What the task asks →
All lines with the word "will" must be pulled from the entries below.

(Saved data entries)
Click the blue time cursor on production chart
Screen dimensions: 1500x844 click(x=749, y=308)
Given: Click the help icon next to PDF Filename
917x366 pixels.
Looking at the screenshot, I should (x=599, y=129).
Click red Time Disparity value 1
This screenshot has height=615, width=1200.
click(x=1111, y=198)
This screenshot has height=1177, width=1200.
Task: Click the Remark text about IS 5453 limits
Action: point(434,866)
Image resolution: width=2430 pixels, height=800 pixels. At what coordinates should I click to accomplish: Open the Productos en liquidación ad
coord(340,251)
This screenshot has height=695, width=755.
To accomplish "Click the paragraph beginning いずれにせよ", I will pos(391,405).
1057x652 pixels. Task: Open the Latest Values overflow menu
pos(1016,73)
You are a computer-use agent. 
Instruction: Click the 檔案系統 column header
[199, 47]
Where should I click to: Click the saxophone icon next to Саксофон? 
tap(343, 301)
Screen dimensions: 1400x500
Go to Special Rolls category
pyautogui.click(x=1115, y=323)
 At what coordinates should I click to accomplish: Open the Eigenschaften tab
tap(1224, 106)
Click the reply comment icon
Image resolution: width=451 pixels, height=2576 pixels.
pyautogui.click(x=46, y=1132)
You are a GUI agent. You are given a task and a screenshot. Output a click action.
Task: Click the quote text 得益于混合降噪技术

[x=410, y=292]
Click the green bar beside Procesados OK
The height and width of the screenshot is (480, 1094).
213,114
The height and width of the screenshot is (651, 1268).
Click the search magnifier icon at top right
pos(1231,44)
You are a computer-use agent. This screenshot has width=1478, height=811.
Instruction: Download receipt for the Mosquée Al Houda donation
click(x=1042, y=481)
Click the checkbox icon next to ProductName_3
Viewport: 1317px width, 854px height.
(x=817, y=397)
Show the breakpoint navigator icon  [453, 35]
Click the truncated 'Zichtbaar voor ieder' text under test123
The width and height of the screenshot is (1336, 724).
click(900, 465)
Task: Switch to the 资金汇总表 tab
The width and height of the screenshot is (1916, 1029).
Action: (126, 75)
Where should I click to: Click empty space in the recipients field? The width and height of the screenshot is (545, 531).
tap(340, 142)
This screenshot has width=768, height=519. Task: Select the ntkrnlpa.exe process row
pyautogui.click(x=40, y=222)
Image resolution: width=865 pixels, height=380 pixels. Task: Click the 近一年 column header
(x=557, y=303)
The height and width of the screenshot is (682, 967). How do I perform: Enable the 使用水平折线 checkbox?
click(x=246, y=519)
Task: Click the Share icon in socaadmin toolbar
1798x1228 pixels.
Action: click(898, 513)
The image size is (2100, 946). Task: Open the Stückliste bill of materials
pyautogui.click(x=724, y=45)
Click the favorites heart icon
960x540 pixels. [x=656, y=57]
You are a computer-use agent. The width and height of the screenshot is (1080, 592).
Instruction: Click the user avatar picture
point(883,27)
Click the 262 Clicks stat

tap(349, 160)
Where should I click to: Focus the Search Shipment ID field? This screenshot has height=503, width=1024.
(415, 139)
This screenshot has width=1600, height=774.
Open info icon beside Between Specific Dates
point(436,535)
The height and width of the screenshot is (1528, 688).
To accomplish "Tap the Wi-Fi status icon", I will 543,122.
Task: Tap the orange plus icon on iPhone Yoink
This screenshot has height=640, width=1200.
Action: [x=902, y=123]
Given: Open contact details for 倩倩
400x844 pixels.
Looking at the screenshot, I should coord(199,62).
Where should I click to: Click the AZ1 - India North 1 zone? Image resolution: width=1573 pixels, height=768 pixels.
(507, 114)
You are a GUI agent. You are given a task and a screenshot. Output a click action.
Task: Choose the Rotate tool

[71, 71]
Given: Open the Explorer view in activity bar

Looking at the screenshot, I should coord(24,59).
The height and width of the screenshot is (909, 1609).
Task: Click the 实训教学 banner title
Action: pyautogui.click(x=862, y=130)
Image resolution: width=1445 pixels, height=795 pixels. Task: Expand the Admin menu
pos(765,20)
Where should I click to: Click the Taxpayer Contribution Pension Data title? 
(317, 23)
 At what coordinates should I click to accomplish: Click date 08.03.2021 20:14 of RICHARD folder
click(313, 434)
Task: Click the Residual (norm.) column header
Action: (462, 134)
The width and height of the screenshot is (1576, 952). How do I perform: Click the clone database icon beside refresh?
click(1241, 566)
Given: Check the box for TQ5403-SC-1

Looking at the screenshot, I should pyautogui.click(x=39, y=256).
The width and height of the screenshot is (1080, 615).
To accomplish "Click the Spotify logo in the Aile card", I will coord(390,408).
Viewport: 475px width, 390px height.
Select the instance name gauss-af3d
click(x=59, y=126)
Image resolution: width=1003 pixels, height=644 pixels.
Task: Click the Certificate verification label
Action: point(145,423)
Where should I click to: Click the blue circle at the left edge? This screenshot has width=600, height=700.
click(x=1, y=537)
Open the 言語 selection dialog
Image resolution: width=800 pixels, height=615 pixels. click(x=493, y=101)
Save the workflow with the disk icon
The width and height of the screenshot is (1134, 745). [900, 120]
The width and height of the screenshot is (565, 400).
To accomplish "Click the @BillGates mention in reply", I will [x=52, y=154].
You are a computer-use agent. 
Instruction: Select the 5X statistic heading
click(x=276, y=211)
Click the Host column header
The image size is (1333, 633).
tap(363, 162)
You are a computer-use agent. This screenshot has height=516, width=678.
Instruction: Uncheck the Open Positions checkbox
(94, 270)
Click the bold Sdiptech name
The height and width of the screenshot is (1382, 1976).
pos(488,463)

Worked solution →
To accomplish "Click the paragraph beginning いずれにせよ", I will pos(391,405).
To accomplish "Tap the Wi-Fi status icon", I will 543,122.
To accomplish "Click the Spotify logo in the Aile card", I will coord(390,408).
To accomplish "Click the @BillGates mention in reply", I will [x=52, y=154].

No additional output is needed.